Il ne répondit point, refusa de comprendre. Elle discourait encore. Elle s’exalta. Même, cette voix qu’il étudiait révéla de la franchise. Peut-être Denise se croyait-elle éprise de la gloire, en fille de soldat. Peut-être n’avait-elle pas été conçue entre deux campagnes sans avoir gardé les espérances de victoire qui échauffaient alors le cœur de son père. Omer l’écoutait dans la nuit bleuâtre. Elle décrivit la succession de ses sentiments. Petite, elle désirait le mariage noble, comme un affranchissement de la médiocrité où vivait leur mère. Parvenir au luxe des Praxi-Blassans, et le pouvoir dire sien, lui semblait le rêve. Maintenant elle pesait les obligations inévitables.

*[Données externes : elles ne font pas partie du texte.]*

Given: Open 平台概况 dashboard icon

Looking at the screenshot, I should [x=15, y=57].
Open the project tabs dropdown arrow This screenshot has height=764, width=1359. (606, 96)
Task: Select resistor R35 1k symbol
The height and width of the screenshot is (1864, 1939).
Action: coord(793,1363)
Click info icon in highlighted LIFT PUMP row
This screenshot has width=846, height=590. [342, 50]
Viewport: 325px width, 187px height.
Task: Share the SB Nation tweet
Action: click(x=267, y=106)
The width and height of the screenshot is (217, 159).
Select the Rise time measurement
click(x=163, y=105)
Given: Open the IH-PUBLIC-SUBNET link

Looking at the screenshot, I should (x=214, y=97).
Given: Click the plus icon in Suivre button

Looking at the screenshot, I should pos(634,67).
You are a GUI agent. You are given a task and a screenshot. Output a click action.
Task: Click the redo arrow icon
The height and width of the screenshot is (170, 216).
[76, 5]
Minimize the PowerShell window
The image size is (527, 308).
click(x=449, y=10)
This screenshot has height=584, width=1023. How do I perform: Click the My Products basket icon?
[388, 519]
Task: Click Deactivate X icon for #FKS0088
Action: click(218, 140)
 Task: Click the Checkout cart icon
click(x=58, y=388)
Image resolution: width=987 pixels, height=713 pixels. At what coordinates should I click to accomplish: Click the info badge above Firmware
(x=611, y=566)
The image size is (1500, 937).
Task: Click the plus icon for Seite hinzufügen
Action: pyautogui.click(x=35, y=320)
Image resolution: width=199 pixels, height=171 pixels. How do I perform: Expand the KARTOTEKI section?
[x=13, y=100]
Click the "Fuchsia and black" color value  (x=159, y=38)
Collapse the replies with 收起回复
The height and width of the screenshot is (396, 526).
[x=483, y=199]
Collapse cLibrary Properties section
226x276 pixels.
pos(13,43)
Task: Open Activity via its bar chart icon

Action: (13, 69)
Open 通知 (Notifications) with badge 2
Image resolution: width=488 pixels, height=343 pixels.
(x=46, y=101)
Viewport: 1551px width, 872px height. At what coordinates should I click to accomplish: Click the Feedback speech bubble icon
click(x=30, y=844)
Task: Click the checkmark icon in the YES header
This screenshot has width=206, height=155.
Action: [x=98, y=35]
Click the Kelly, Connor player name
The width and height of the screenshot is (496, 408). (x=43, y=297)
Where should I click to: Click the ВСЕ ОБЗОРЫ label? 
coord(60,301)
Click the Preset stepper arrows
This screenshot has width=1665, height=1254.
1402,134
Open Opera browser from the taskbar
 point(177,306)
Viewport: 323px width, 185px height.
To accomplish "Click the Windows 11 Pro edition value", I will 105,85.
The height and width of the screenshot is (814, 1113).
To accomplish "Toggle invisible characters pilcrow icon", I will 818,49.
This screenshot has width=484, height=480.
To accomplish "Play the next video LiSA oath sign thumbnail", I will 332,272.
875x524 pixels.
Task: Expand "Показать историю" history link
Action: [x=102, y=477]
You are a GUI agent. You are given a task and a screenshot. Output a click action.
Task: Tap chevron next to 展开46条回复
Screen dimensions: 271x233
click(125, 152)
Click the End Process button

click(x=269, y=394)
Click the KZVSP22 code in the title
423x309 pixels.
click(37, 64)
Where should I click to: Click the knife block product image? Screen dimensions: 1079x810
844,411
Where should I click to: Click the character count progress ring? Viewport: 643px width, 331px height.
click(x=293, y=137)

Outre Édouard, c’était la colère maniaque du comte qu’elle épouserait, son autorité sévère, l’acrimonie quotidienne de Delphine, la froideur d’Émile, qui relevait tous les défauts de sa cousine, qui combattait sa gourmandise et ses façons indépendantes, qui la fuyait ostensiblement, avec l’affectation de ne se commettre pas en si vulgaire compagnie.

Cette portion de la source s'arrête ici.